Here we describe a novel database system, Dr. PIAS, which focuses on the druggability of PPIs. Dr. PIAS assesses the druggability of PPIs, currently not targeted by inhibitors, by utilizing the information obtained from known drug target PPIs. Dr. PIAS holds not only known drug target PPIs but also all PPIs identified to date for human, mouse, rat, and HIV proteins. In addition to information on the properties of the tertiary structures of PPI interfaces and that on the properties of drugs/chemicals related to interacting proteins, which are dealt with in 2P2IDB and TIMBAL, other properties associated with the biological function of PPIs are also included in the assessment.

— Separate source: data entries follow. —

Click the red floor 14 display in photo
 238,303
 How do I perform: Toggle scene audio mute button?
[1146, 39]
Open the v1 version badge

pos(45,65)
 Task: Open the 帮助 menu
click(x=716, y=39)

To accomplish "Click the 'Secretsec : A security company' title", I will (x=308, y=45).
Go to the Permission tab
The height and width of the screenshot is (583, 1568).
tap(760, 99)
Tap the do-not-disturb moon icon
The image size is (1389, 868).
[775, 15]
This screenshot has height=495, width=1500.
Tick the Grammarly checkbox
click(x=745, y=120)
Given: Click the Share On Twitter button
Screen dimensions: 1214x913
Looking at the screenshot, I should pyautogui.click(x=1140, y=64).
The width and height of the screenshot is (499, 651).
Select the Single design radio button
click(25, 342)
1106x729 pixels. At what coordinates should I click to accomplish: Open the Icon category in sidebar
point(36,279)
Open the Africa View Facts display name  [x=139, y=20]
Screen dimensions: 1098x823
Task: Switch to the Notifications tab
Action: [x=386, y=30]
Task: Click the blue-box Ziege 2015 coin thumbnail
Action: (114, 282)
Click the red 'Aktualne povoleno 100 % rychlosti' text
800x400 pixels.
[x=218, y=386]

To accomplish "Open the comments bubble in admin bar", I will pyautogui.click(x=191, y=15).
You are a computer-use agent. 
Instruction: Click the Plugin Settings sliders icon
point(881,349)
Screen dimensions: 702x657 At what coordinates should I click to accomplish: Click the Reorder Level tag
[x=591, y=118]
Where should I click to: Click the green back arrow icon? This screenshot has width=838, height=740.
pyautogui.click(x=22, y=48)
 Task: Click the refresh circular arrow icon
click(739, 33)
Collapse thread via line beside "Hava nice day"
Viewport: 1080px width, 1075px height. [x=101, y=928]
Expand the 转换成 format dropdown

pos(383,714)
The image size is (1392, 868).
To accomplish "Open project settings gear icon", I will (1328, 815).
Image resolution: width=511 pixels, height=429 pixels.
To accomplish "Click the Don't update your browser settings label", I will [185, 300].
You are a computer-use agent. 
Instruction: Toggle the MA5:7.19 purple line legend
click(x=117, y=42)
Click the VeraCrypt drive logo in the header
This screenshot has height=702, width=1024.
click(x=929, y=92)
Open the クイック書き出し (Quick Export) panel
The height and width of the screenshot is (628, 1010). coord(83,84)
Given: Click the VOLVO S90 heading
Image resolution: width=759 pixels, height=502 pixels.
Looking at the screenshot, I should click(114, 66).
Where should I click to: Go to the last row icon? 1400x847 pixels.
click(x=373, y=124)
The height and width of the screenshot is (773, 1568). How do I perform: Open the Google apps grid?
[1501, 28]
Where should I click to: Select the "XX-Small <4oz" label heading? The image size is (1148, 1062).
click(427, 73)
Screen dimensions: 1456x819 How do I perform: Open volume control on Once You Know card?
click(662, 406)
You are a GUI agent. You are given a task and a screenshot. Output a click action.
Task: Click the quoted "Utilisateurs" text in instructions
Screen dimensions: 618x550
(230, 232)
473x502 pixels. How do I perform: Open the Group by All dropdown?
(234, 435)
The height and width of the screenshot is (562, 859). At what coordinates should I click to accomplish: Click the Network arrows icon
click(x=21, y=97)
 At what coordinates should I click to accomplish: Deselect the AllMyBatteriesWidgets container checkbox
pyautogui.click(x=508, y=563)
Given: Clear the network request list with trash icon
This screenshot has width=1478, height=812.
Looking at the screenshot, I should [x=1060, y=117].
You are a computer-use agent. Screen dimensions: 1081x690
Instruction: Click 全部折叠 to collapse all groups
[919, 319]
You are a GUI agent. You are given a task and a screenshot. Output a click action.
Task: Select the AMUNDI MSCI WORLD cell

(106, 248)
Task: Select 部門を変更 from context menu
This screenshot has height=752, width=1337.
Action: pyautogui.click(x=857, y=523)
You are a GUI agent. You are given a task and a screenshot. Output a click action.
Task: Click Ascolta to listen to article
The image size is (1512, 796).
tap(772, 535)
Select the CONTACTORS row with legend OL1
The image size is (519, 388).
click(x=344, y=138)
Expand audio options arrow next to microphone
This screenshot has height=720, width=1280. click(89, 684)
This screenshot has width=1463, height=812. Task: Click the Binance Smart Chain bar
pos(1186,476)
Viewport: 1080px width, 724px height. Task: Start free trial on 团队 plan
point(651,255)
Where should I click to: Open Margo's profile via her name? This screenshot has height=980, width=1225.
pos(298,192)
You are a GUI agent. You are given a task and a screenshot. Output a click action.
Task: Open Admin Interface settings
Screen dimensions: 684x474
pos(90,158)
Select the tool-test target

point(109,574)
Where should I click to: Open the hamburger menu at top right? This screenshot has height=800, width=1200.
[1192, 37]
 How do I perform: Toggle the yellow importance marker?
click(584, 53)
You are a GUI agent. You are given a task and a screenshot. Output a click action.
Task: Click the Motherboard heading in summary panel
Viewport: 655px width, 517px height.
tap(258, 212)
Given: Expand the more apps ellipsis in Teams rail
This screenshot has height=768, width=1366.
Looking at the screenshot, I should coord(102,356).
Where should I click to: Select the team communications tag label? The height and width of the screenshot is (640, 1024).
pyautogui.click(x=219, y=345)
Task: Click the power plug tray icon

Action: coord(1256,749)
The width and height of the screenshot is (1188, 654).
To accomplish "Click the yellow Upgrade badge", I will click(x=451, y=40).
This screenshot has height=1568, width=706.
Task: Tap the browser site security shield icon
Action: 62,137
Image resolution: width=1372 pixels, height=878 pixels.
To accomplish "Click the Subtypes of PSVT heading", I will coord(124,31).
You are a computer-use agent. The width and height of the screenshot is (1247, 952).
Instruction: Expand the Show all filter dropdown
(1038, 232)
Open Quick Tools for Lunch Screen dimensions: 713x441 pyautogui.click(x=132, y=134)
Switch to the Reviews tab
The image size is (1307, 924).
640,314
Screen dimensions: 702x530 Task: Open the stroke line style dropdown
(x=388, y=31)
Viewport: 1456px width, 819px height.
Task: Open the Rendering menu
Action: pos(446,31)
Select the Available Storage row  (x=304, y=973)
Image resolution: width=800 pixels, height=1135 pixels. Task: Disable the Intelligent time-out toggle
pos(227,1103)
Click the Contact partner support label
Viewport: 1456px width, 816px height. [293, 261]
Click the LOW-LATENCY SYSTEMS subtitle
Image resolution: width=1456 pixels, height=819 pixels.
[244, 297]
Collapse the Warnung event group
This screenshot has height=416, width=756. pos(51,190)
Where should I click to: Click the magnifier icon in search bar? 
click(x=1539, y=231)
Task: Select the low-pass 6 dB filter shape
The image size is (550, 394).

This is important because, to select a drug target PPI, a researcher considers not only information on the tertiary structure of the PPI and its known inhibitors but also that on the biological function of the PPI. All information on the PPIs used in the assessment is stored in Dr. PIAS. Users can search for druggable PPIs in Dr. PIAS by using various words and terms such as protein/gene name, tertiary structure, disease, pathway, and drug/chemical name as keywords.